Algérie

Le consensus arabe se lézarde



Au moment même où le secrétaire d'Etat britannique chargé du Moyen-Orient et de l'Afrique du Nord, Alistair Burt, s'était montré persuadé, hier, à  Tripoli où il effectuait une visite, que l'isolement de la Syrie allait s'intensifier si le régime de Damas décidait de continuer à  tuer les protestataires, le régime de Bachar Al Assad s'est longuement félicité des déclarations faites par Ankara rappelant que la Turquie n'autoriserait pas d'attaques contre d'autres pays à  partir de son territoire. Par de telles déclarations, la Turquie fixe en quelque sorte les lignes rouges à  ne pas dépasser aux pays qui appellent actuellement à  un changement de régime en Syrie. En clair, Ankara ne veut pas de grabuge dans la région et encore moins avec un voisin dont elle aura besoin à  l'avenir.     La situation traduit assez bien l'ambivalence pour ne pas dire l'ambiguïté qui caractérise le traitement du dossier syrien par la communauté internationale. Le constat s'applique également à  la Ligue arabe qui semble, ces derniers jours, avoir opté pour un ton plus conciliant à  l'égard de ce pays après avoir adopté contre lui de sévères sanctions, les premières de cette ampleur à  l'encontre de l'un de ses membres. Celles-ci prévoient, entre autres, un gel des transactions commerciales avec le gouvernement syrien et de ses comptes bancaires dans les pays arabes.  
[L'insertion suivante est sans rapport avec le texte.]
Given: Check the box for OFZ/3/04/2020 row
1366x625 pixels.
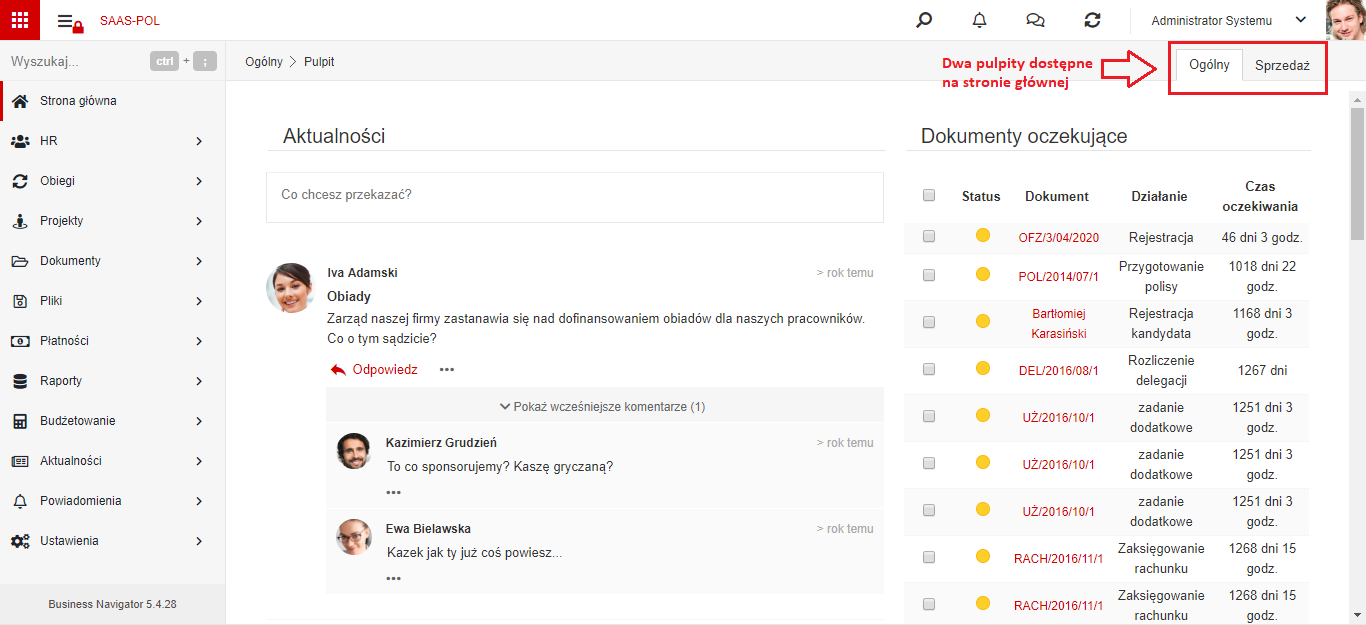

Evidemment, il n'est pas interdit de penser que ce changement d'attitude affiché par les uns et les autres à  l'égard du cas syrien soit le résultat d'une prise de conscience que ce pays n'est pas la Libye et que le régime de Bachar Al Assad a encore les moyens de résister aux coups de bélier de la communauté internationale. L'hypothèse tient, d'autant que Damas bénéficie, pour le moment, du soutien indéfectible de Moscou et de Damas.
Les intérêts économiques plus forts que la politique
Dans le cas de la Ligue arabe, le recul peut s'expliquer surtout par l'incapacité de ses membres à  faire tout simplement respecter leurs décisions. A ce propos, il y a lieu de constater que le fameux consensus arabe à  propos duquel se gargarisait, il y a quelques jours encore le Qatar, s'est lézardé. La preuve ' Intérêts obligent, la Jordanie a fini par obtenir l'accord de l'organisation panarabe pour exclure des sanctions visant la Syrie, le commerce et les vols aériens entre Amman et Damas. Amman a en effet trop à  perdre en appliquant les sanctions votées le 27 novembre dernier contre Damas.
Il faut savoir que le commerce entre la Jordanie et la Syrie représente un total de 7 milliards de dollars depuis 2000.
Il s'agit là de statistiques du royaume hachémite. Sur les 9 premiers mois de 2011, les échanges commerciaux entre les deux pays étaient évalués à  550 millions de dollars. La compagnie aérienne jordanienne Royal Jordanian (RJ) a deux vols quotidiens, l'un vers Damas et l'autre vers Alep (nord). Stopper d'un coup les échanges avec la Syrie serait tout simplement suicidaire pour un pays qui, comme la Jordanie, est aussi au bord de la crise sociale. Idem pour le Liban et l'Irak qui n'ont pas approuvé la conduite imprimée à  la Ligue arabe par le Qatar et la Turquie. A eux seuls, ces deux pays peuvent permettre à  Damas de continuer à  respirer économiquement pendant longtemps encore.  En tout état de cause, Bachar Al Assad semble assez bien connaître les limites de l'action arabe commune. C'est la raison pour la laquelle, il se permet depuis près de deux semaine de jouer à  cache-cache avec la Ligue arabe.
Mieux, Damas a exigé mardi la levée des sanctions arabes pour recevoir des observateurs de la Ligue arabe en Syrie où les violences avaient pourtant fait plus de 100 morts en l'espace de trois jours.
Al Assad se sent tellement en confiance qu'il s'est permis hier d'accorder un long entretien à  la chaîne de télévision américaine ABC News dans lequel il a indiqué n'accorder aucun crédit au bilan de 4000 morts avancé par l'ONU. «Qui a dit que l'ONU était une institution crédible '», s'est-il interrogé. Quant à  la Ligue arabe, il n'en a même pas parlé.